Maine buyers last week bought $37.7 million in housing bonds from the Maine State Housing Authority, surpassing the $23 million in sales state officials were expecting. Two weeks ago, Mainers bought 93 percent of a $100 million state bond – far exceeding the usual 20 to 60 percent of local buyers.

“It was wildly successful,” MaineHousing Director Dale McCormick said of the bond, which goes toward funding the agency’s moderate-income, first-time home buyer program. “It was far beyond what we thought we would sell.”

The $100 million bond, issued by the Maine Municipal Bond Bank, will pay for more than a dozen municipal projects, from building schools to buying ambulances.

Demand for municipal bonds has been low in recent years because of their low interest rates, said Brad McCurtain, president of Maine Securities Corp., an investment firm in Portland.
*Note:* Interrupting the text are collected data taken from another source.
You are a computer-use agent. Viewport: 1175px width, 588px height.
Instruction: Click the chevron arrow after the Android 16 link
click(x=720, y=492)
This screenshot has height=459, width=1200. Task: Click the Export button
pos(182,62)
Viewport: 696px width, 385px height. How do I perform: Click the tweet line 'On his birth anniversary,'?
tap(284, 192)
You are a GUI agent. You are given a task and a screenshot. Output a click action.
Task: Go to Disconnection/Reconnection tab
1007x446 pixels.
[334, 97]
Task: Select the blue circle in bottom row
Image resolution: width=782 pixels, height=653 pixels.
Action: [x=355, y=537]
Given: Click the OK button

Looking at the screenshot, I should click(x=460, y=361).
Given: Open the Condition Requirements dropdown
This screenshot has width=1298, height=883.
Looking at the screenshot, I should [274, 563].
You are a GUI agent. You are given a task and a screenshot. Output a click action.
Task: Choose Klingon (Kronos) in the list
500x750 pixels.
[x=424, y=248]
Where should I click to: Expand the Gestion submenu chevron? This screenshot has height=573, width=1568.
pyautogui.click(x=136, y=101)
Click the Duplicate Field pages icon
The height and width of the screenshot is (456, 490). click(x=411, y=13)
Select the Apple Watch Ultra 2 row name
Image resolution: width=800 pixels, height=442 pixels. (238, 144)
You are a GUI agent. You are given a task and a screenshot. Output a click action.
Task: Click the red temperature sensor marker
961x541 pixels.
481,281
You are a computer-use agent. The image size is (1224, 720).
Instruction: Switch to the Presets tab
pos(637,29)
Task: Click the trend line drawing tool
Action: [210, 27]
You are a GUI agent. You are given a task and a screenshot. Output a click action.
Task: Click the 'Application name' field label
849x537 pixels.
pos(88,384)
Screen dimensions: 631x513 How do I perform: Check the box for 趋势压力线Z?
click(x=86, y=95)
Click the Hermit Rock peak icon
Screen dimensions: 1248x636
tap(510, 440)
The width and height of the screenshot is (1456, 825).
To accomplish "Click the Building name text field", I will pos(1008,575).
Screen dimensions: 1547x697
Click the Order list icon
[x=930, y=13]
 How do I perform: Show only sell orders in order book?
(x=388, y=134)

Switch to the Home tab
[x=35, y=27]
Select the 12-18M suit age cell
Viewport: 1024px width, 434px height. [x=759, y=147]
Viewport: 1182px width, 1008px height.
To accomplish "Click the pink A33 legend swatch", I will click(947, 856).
But as the rates have gone up, so has the interest in them.

“Given what the stock market has been doing, people have been looking for a safe place to put their money,” McCurtain said.

The MaineHousing bonds are tax-exempt and carry interest rates ranging from 3.5 percent for two-year bonds up to 6.25 percent for 15-year bonds. The $100 million bond sold for a rate just under 5.25 percent.

“We haven’t seen 6 percent on a Maine tax-exempt bond in years and years,” McCurtain said, noting that it sold out in just a few hours. “We had a lot of people calling, a lot of people who hadn’t bought bonds before.”

The upheaval in financial markets recently sent short-term interest rates soaring, prompting many municipalities and state agencies to put their planned bond sales on hold until the market stabilized.

In recent weeks, the state delayed issuing a $50 million transportation bond, the Portland International Jetport put off a $60 million expansion and the city of Lewiston delayed a $30 million bond earmarked for a new elementary school and other improvements.